We have a vessel sink in the master bath of the rental house we're in until we move THIS WEEKEND. We hate that sink. The drain just runs too slow. While it looks nice, living with it sucks. The small holes in the grate just do not drain effectively. That and there isn't a way to close it. Not that you'd want to risk that anyway because vessel sinks don't typically have an overflow. The slow draining means there's always a bit of a scum line after use unless you specifically take effort to wipe out the sink.

I wouldn't say that's 'too tall'. But as an observation, the one we've had to put up with is too tall for kids to use. That and since it's tall and they'd have to use a stool, it's not really the most sturdy sort of sink. They'd be leaning on it a lot just to use it. That puts a lot of stress on the vessel and the drain bits.
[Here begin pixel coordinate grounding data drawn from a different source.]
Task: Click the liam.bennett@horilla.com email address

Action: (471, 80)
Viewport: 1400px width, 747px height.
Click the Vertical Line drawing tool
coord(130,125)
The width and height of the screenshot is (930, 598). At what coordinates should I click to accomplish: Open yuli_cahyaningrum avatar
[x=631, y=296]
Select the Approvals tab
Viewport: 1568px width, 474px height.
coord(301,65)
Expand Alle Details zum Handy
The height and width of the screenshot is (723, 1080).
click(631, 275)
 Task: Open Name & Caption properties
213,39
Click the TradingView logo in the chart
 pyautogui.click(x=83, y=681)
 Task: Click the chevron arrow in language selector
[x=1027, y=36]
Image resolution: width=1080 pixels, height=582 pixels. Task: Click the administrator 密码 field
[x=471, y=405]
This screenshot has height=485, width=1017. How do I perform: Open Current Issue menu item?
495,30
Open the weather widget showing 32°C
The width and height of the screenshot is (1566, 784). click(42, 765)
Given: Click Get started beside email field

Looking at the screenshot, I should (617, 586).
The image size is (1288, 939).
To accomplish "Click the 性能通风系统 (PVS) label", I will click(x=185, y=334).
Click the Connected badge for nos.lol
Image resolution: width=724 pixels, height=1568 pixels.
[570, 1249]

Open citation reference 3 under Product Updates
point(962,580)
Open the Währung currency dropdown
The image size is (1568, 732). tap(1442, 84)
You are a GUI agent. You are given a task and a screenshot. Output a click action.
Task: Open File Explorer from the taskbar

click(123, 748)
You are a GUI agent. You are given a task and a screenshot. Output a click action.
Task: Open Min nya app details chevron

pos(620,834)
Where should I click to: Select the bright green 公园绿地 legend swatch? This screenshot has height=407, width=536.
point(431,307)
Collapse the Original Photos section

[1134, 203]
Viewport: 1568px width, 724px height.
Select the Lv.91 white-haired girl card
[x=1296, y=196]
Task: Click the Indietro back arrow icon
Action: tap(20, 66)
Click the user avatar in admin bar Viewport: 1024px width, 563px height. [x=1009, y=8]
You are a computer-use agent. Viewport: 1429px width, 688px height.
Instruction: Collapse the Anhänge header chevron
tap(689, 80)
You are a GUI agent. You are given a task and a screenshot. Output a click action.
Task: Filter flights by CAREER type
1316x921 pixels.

That's just something to think about...

As for flow, that can be a challenge with any sink setup. The vessel we've got has a spout that isn't really ideal. I had to turn down the flow at the valves in order to avoid a tidal wave of water sloshing up should someone accidentally turn the faucet on fully. That and I turned it a little bit to make for a more circular flow to the drain instead of down into the side of the bowl closer to the faucet. This also helped get the drain flow started more directly, instead of just waiting for gravity and the coriolis effect to do their thing.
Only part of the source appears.